**Compiti richiesti:**
1. Riassuma in due frasi l'articolo sul Tarì di Marcianise.
2. Prosegua l'articolo sul Tarì di Marcianise, riprendendolo dopo l'ultima frase riportata.

**Estratto della pagina:**
════════════════
Marcianise (CE) – Il Tarì è custode della Corona

Il Tarì, che con la sua fiera Open di maggio e ottobre, si propone due volte all’anno a Marcianise come la più importante manifestazione orafa del Meridione, si prende la “rivincita” sulla milanese Mario Buccellati, che porta il nome del suo fondatore battezzato “Principe degli Orafi” da Gabriele d’Annunzio. Il confronto si appoggia proprio sul significato del suo cognome: infatti, “buccellato” deriva il proprio nome dal latino buccella, ovvero boccone: per gli antichi romani il buccellatum era un pane rotondo formato da una corona di panini ovvero buccellae. Da qui il passaggio alla corona borbonica costituita dai bocconi diamantati e/o perlati e incastonati nel tondo pane regale… Persa due volte lungo gli anni della regalità, la corona fu finalmente esposta (in riproduzione però) proprio al Tarì di Marcianise per 3 giorni, di cui nel primo le fu dedicata anche un convegno. Trattasi della corona, che cinse il capo di Re Carlo di Borbone il giorno della sua incoronazione quale Re di Napoli e della 1735.
════════════════
**Materiale fornito:**
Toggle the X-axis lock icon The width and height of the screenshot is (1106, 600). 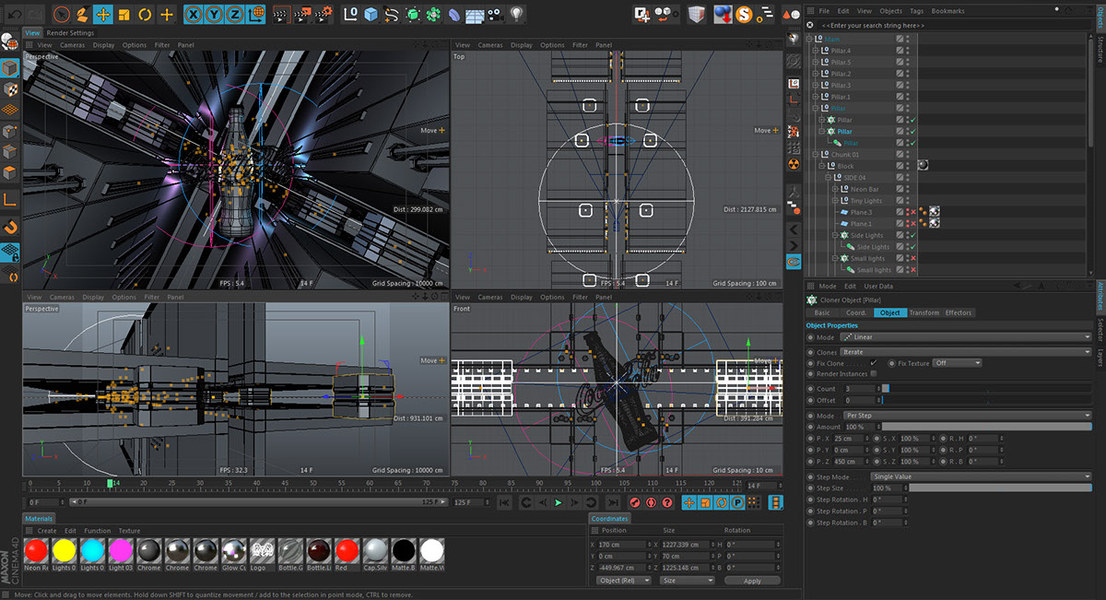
════════════════
**Risposte in ordine:**
1. Il Tarì, che con la sua fiera Open di maggio e ottobre si propone a Marcianise come la più importante manifestazione orafa del Meridione, si prende la «rivincita» sulla milanese Mario Buccellati, il cui cognome deriva dal latino buccella, «boccone», da cui il buccellatum romano, un pane rotondo formato da una corona di panini. Da qui il passaggio alla corona borbonica, che, persa due volte negli anni della regalità, fu esposta in riproduzione al Tarì per tre giorni, il primo dei quali le fu dedicato anche un convegno.

2.
La perfetta assomiglianza con l’originale settecentesco (che fu di Carlo e del figlio Ferdinando IV di Borbone) disegnato all’epoca dal francese Claude Imbert e lavorato dalla sua équipe fiorentina è stata garantita da Ciro Paolillo, Docente di Gemmologia Investigativa alla Sapienza Università di Roma. Contiene, secondo la volontà della Regina di Spagna Elisabetta Farnese, una pietra del tutto eccezionale per dimensioni, peso (un diamante inizialmente rosa di 41,5 carati) e colore (viola “perfetto” ottenuto con un castone in tinta). Questa prima versione della corona dispare dalle rappresentazioni pittoriche con il trasferimento della famiglia reale da Napoli a Palermo.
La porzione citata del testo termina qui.